Task goal
Format the material as a Markdown table with columns "No." and "Text", starting at the first line and ending at the line that contains "Task: Click on". Skip any blank lines.
-------------------------
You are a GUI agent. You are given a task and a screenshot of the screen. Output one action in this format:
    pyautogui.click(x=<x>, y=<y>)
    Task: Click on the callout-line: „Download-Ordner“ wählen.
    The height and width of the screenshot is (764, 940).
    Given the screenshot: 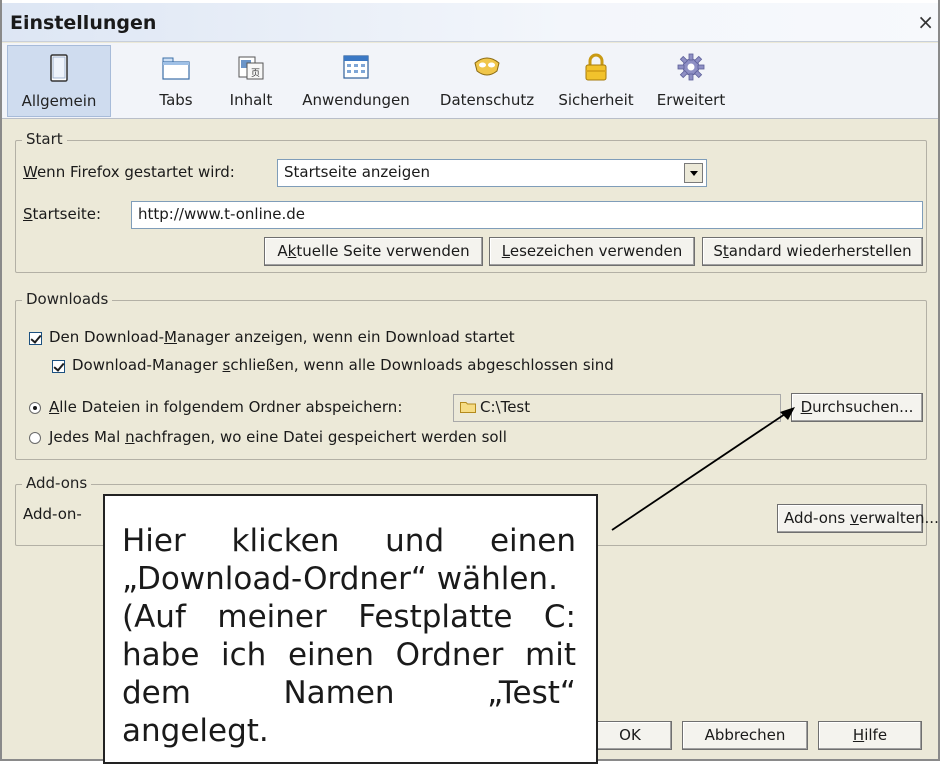 What is the action you would take?
    pyautogui.click(x=340, y=579)
    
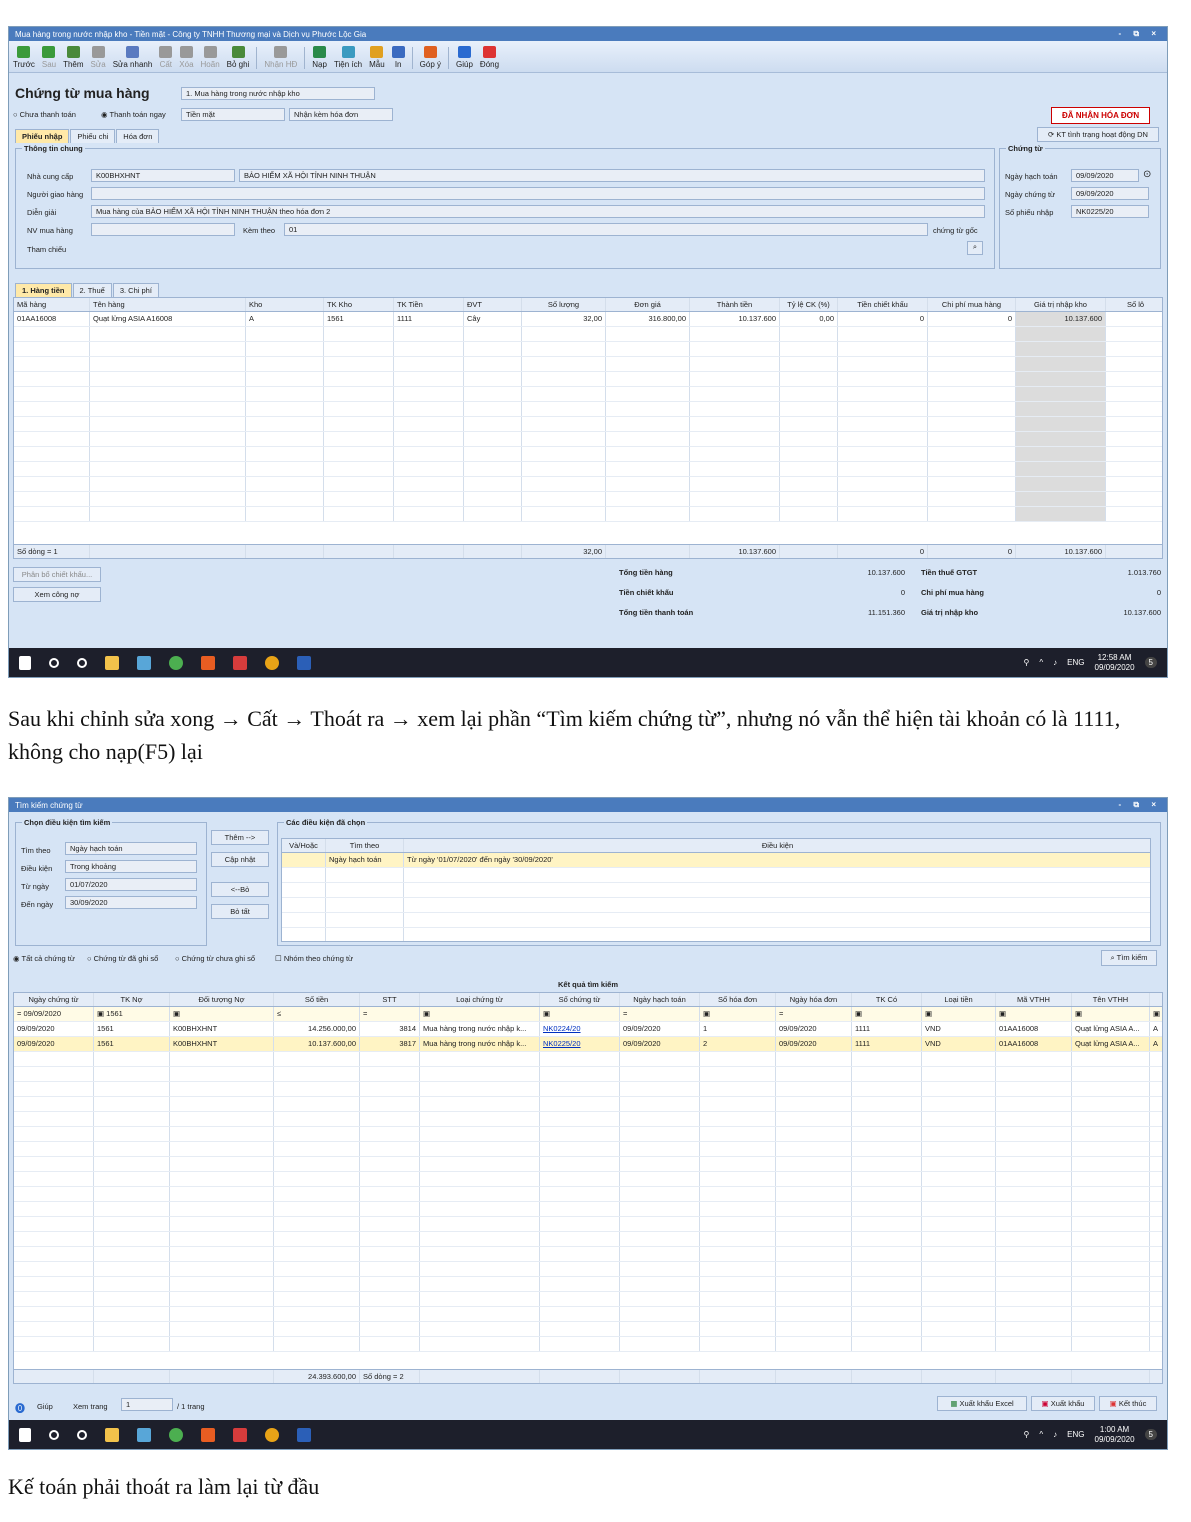 The width and height of the screenshot is (1191, 1522). What do you see at coordinates (54, 1434) in the screenshot?
I see `search-icon` at bounding box center [54, 1434].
-------------------------
Finished task
| No. | Text |
|---|---|
| 1 | You are a GUI agent. You are given a task and a screenshot of the screen. Output one action in this format: |
| 2 |     pyautogui.click(x=<x>, y=<y>) |
| 3 |     Task: Click on the callout-line: „Download-Ordner“ wählen. |